Je me suis débarrassé de la hache et j’ai couru comme un fou derrière lui, j’étais saisi d’une peur irraisonnée et ces étages en finissaient pas, je me demandais s’ils avaient cerné la rue.
Quand on est arrivé dehors, j’ai rien vu, le coin était parfaitement désert.
— Où t’as vu des flics ? j’ai demandé.
On a encore traversé la rue au pas de course et on a sauté dans la camionnette. Je voyais toujours rien à l’horizon.
— Écoute, t’es con de faire des trucs comme ça, j’ai dit. T’es le roi des cons.
Il s’est marré.
Il faisait beau maintenant, le ciel était clair, je me suis arrêté au retour dans un bar et je lui ai payé un verre. Pendant que je vidais le mien, il a foncé vers le juke-box et on a pu entendre quelques vieux rocks pas trop mauvais. Je l’ai regardé et j’ai révisé mon jugement à son sujet, je trouvais qu’il se comportait bien. On avait fait de la bonne publicité pour la boîte de papa-maman et on avait aussi déglingué la camionnette mais je voyais bien que ces histoires lui faisaient ni chaud ni froid, il était plutôt en train d’écouter la musique les yeux fermés. Ça fait du bien de temps en temps de voir qu’on est pas tout seul sur le chemin, ça élargit la route pendant un petit moment, c’est quand même mieux que rien. À la fin des disques, Bob est revenu s’asseoir à côté de moi.

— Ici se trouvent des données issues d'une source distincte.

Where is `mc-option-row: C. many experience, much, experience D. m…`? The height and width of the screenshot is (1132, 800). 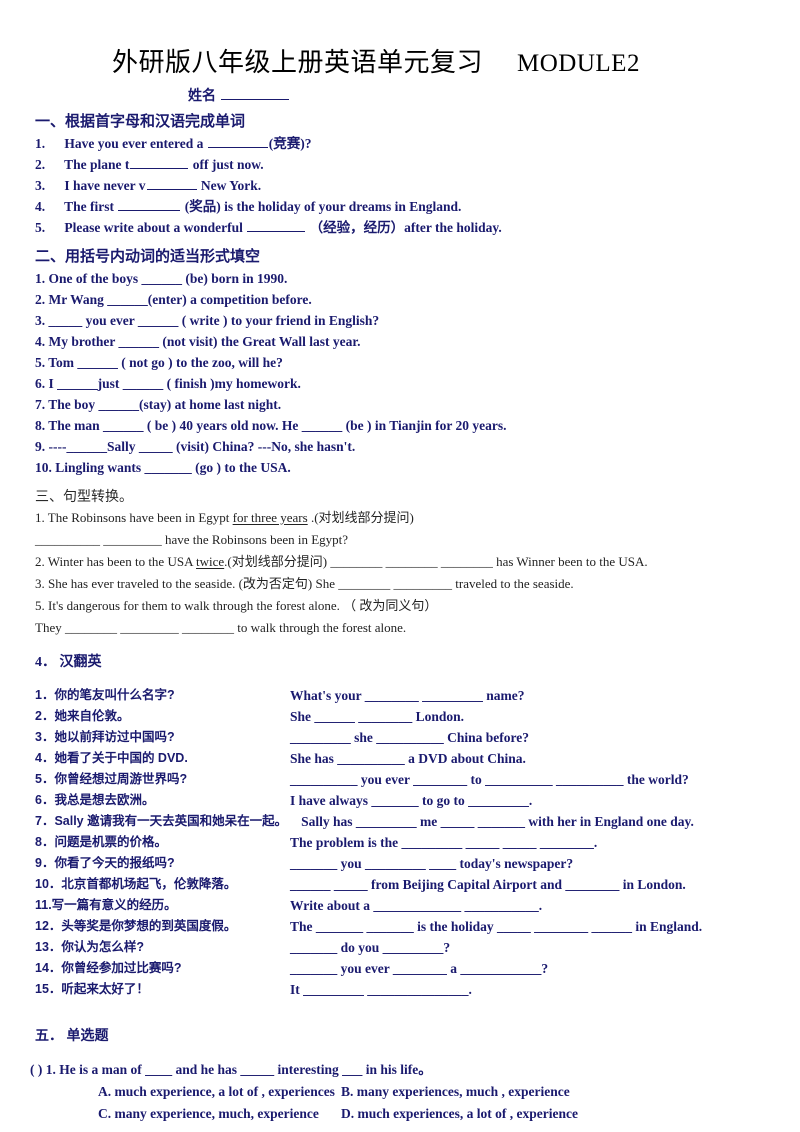 mc-option-row: C. many experience, much, experience D. m… is located at coordinates (449, 1114).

— Dis donc, j’ai fait, à part écouter du rock et lire des polars toute la journée, qu’est-ce que tu fais… ?
— Je trouve que ça fait déjà pas mal, il a répondu.
— C’est vrai, t’as raison, j’ai dit. J’oubliais que les Voies du Ciel sont impénétrables.

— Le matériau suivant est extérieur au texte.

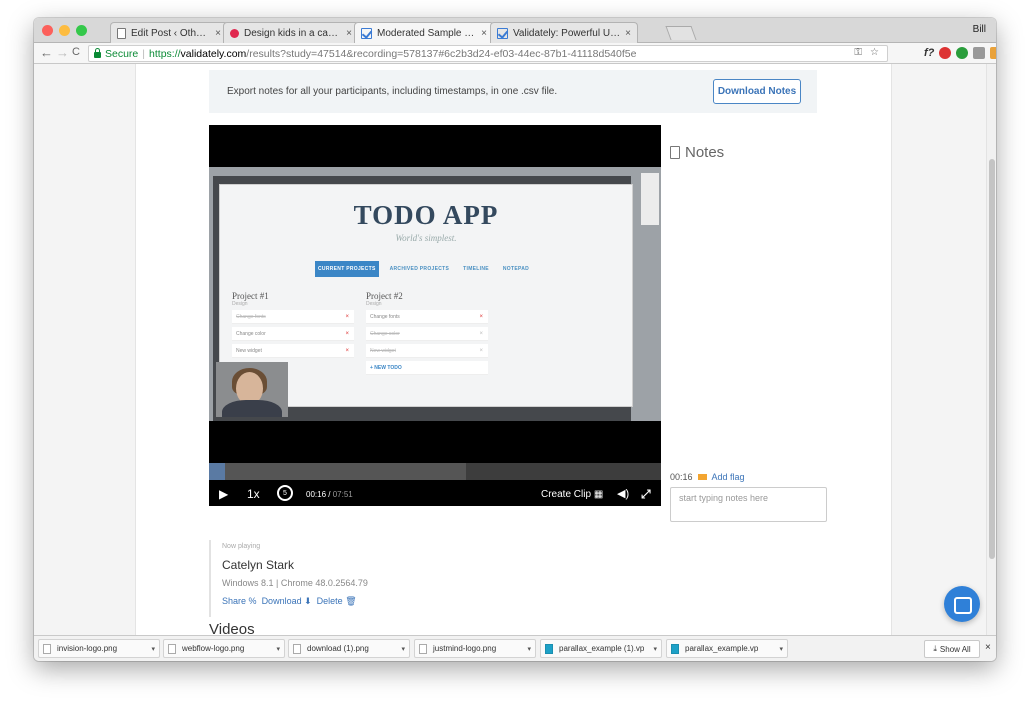 Image resolution: width=1030 pixels, height=711 pixels. I want to click on check-extension-icon, so click(962, 52).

— En général, il y a pas grand-chose qui vaille vraiment le coup, il a ajouté.
— Garde ce genre de bonne nouvelle, j’ai dit. Je me sens le cœur un peu brisé ce matin, mais j’accepterais volontiers que tu m’offres un verre.
— T’es pas de mon avis ?
— Non, sûrement pas, moi je trouve que tout est formidable. Ce verre que tu vas m’offrir sera une vraie bénédiction.
Ensuite on est rentré. Bob a tellement arrondi les angles que je me suis pas fait virer et j’ai pu toucher ma paye hebdomadaire.

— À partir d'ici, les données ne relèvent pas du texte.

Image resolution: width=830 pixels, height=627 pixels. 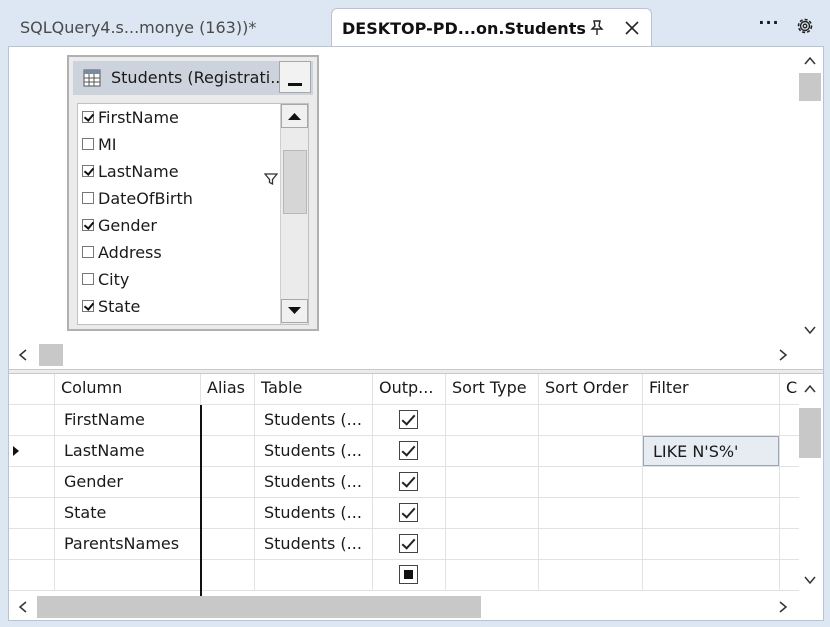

Il y avait un long week-end en vue et j’avais rien envisagé de spécial. En passant devant un grand magasin je me suis garé et je suis allé faire quelques courses, je me suis payé les trucs les plus délicieux pour changer. Je me suis payé une télé aussi. Passer un week-end pluvieux devant la télé à grignoter quelques trucs avec de la bière en pagaille, ça faisait partie des choses que Nina m’avait fait découvrir et je voulais voir si on pouvait faire ça tout seul. Peut-être que depuis le temps, les programmes étaient devenus meilleurs. Peut-être qu’elle allait faire la même chose que moi, peut-être qu’elle allait passer ces deux jours toute seule chez elle, avec la télé allumée ? Peut-être qu’elle penserait à moi en tripotant le bouton des chaînes ? Ça doit pas être très dur de penser au seul type qui se levait trois fois dans la nuit pour bouger l’antenne.